CBD and cancer: Some of the strongest support for medical applications of cannabis comes from cancer research, as reported by The National Academies of Sciences, Engineering and Medicine in its sweeping 2017 review of 10,000 scientific abstracts. Cannabinoids are helping cancer patients deal with pain, general wasting and the nausea and vomiting that come with chemotherapy, according to the British Journal of Clinical Pharmacology.

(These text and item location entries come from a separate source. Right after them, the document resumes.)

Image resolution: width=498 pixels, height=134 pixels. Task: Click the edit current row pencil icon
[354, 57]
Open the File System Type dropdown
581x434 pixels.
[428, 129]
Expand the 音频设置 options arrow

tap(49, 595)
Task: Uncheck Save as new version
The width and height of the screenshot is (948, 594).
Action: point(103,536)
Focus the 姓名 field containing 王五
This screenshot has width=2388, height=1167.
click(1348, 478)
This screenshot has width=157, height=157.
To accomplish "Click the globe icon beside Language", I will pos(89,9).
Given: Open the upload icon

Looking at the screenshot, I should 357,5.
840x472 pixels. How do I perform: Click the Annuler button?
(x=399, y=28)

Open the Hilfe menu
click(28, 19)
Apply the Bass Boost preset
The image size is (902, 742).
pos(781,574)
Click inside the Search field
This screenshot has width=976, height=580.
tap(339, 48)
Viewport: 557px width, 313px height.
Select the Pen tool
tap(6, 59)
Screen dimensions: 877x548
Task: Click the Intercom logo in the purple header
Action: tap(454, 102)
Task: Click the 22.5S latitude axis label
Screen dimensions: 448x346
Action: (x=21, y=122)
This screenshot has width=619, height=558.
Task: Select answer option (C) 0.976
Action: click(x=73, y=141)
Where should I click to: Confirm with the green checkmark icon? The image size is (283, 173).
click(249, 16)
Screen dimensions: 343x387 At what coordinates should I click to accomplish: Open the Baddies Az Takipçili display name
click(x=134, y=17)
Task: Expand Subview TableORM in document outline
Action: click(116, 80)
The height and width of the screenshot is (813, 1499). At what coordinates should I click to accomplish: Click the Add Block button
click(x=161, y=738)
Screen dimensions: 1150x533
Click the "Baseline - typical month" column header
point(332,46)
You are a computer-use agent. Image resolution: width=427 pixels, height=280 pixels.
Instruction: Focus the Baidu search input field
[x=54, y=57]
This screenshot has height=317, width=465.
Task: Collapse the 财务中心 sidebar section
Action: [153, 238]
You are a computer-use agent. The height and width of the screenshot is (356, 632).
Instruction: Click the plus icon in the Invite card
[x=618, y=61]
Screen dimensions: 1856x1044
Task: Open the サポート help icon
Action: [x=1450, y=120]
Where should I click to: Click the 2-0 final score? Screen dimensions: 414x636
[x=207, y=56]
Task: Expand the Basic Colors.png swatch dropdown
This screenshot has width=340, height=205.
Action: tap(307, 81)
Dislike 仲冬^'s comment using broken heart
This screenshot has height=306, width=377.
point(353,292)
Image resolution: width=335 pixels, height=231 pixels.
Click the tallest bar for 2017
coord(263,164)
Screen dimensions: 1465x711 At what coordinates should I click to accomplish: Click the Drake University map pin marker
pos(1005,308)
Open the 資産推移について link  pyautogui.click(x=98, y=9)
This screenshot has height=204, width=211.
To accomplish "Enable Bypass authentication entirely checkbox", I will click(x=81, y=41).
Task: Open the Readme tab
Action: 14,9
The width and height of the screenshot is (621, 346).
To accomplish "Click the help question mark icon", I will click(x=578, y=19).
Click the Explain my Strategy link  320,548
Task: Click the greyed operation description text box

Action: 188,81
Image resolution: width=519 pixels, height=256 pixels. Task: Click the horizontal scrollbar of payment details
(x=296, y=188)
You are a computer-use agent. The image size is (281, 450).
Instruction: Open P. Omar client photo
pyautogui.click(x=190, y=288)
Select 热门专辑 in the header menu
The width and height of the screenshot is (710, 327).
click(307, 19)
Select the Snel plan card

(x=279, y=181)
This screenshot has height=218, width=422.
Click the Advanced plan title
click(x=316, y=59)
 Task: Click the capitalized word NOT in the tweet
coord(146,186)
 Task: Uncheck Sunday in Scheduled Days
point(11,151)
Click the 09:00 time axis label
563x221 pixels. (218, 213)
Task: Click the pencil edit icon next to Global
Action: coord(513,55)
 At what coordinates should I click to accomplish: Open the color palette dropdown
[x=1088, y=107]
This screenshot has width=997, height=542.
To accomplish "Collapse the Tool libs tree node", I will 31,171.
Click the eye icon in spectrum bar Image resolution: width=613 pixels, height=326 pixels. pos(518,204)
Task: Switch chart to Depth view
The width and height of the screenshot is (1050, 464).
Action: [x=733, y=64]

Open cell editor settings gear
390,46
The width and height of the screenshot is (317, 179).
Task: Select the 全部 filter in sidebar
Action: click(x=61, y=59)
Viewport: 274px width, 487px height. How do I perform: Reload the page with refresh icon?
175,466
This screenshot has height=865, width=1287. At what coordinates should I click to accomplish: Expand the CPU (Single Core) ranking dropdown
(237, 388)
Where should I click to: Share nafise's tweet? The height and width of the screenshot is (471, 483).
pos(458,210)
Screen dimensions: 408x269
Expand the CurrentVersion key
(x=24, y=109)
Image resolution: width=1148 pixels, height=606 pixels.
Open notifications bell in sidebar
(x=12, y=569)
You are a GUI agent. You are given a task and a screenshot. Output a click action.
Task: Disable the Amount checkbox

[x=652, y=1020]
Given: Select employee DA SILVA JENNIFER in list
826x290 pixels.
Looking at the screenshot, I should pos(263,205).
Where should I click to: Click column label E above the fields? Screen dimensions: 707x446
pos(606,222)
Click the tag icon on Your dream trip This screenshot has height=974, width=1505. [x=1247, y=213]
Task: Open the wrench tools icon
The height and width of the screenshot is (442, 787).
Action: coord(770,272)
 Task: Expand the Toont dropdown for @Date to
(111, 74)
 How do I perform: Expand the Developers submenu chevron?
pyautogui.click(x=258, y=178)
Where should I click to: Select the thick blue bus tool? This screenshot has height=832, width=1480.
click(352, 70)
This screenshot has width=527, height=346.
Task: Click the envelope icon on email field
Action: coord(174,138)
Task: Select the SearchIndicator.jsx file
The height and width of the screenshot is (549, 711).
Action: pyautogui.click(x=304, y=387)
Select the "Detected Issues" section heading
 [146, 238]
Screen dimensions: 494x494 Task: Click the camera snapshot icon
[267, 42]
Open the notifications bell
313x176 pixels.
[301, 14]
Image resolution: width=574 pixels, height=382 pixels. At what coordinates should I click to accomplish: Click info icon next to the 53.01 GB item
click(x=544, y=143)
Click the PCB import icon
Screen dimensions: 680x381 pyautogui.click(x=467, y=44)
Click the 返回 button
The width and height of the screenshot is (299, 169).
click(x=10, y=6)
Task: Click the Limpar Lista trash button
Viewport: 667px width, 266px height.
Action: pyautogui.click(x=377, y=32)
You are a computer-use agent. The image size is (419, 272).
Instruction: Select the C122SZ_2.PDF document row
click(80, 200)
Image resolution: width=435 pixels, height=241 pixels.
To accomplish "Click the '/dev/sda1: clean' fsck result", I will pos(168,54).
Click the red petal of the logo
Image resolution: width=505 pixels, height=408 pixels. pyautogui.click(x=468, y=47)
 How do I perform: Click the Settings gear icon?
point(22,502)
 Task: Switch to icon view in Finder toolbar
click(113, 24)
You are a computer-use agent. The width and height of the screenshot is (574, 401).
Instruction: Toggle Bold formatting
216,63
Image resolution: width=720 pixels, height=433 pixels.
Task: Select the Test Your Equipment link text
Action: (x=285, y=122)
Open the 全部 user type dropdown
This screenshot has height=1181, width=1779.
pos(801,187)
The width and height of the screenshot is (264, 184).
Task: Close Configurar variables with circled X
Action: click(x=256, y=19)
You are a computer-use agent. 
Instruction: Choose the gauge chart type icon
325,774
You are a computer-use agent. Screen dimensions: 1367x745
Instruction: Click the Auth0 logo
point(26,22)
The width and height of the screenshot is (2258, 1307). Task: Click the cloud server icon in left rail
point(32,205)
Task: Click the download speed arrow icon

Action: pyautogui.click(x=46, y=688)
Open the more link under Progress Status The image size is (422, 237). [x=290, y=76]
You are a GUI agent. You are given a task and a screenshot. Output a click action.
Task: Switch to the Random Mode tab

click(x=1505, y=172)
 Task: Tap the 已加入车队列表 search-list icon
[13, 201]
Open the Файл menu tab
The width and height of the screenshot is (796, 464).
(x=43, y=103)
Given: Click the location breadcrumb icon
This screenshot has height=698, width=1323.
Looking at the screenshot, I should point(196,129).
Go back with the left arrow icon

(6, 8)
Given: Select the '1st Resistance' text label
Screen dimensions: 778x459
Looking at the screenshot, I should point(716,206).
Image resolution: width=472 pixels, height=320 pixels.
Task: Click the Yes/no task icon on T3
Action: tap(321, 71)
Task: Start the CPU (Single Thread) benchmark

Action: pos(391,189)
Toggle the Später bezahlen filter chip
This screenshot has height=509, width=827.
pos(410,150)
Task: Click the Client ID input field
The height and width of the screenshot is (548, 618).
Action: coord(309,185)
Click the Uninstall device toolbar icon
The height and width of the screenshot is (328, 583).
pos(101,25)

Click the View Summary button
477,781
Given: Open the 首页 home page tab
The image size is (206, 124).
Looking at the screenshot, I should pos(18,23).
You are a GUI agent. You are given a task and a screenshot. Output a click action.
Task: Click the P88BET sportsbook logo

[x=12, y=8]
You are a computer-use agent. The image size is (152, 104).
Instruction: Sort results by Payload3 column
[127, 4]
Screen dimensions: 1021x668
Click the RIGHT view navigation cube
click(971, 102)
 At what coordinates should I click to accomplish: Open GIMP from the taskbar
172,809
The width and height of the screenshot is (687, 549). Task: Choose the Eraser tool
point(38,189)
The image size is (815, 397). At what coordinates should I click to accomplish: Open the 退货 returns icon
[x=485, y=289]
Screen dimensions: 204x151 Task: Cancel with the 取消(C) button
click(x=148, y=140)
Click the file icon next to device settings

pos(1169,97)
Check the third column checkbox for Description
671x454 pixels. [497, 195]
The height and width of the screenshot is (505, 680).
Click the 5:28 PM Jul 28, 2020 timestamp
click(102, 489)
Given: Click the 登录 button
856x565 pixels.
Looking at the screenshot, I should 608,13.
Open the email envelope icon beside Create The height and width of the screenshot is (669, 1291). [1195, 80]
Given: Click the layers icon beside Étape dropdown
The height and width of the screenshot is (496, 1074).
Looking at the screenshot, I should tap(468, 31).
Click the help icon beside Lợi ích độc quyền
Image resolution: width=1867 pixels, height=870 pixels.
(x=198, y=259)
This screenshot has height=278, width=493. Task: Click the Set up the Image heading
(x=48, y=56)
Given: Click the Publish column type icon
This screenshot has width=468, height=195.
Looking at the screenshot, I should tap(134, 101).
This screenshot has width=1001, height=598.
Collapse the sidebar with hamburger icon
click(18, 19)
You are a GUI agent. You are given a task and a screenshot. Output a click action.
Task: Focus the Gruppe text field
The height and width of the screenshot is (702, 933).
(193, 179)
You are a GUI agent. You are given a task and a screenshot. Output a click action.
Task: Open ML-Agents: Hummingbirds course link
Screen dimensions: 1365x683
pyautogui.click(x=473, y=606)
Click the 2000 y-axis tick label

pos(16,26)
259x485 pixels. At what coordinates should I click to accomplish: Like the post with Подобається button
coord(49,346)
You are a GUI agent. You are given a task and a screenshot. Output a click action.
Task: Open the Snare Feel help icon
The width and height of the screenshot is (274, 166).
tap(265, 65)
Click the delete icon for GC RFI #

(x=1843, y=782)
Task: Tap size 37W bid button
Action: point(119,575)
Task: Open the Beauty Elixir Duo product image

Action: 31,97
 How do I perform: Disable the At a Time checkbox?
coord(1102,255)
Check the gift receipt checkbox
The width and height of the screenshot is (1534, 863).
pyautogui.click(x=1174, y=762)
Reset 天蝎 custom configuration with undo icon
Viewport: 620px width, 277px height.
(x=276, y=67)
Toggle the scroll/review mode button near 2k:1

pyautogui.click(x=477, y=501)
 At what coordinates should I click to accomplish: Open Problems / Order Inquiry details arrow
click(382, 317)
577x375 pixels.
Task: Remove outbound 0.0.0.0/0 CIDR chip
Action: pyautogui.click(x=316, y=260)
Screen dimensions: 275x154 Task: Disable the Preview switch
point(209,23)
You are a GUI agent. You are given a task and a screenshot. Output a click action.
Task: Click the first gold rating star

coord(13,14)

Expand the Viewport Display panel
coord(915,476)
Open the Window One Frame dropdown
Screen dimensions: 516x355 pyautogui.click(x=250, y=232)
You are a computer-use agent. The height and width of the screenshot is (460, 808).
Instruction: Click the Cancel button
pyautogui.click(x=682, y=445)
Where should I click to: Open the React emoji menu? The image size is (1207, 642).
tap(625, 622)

Studies suggest CBD and other cannabinoids may also play a role in limiting tumor growth.

CBD and acne: A study in The Journal of Clinical Investigation cites its effectiveness in corralling over productive sebaceous (oil) glands, and limiting the inflammation that causes “acne vulgaris.”

CBD and anxiety: In a research review published in the journal Neurotherapeutics, researchers said there is “considerable potential” for CBD as a balm for a wide range of anxiety disorders, including post-traumatic stress disorder (PTSD), obsessive-compulsive behaviors and panic disorders.

CBD and addiction: Another Neurotherapeutics study makes the case for using CBD to limit “drug-seeking behaviors,” which is ironic, given how many times cannabis has been cited as a gateway to more dangerous drugs.  Now, it’s being seriously considered as an “exit drug.”

CBD and smoking cessation: An Addictive Behavior study showed that tapping a CBD inhaler decreased the number of cigarettes users smoked by 40 percent.

CBD and pain: The Journal of Experimental Medicine reported that CBD therapy soothed both chronic inflammatory and neurophathic (nerve) pain. It’s important to note it was a rat study. But rats have feelings, too.

One cannabinoid quirk: Often the effects of cannabis are enhanced by what is known as the entourage effect—combining, say, CBD with THC and terpenes, the volatile organic compounds that give cannabis its distinctive fragrance. If you want the whole effect, you may need the whole plant.

Based on current and future findings, there may be a wave of CBD-related therapies coming soon … or even this afternoon, depending on the advice you get at a dispensary. Given the limits of current science, you’ll have to be your own research scientist and lab rat. But it beats waiting for the next issue of Neurotherapeutics to hit your mailbox.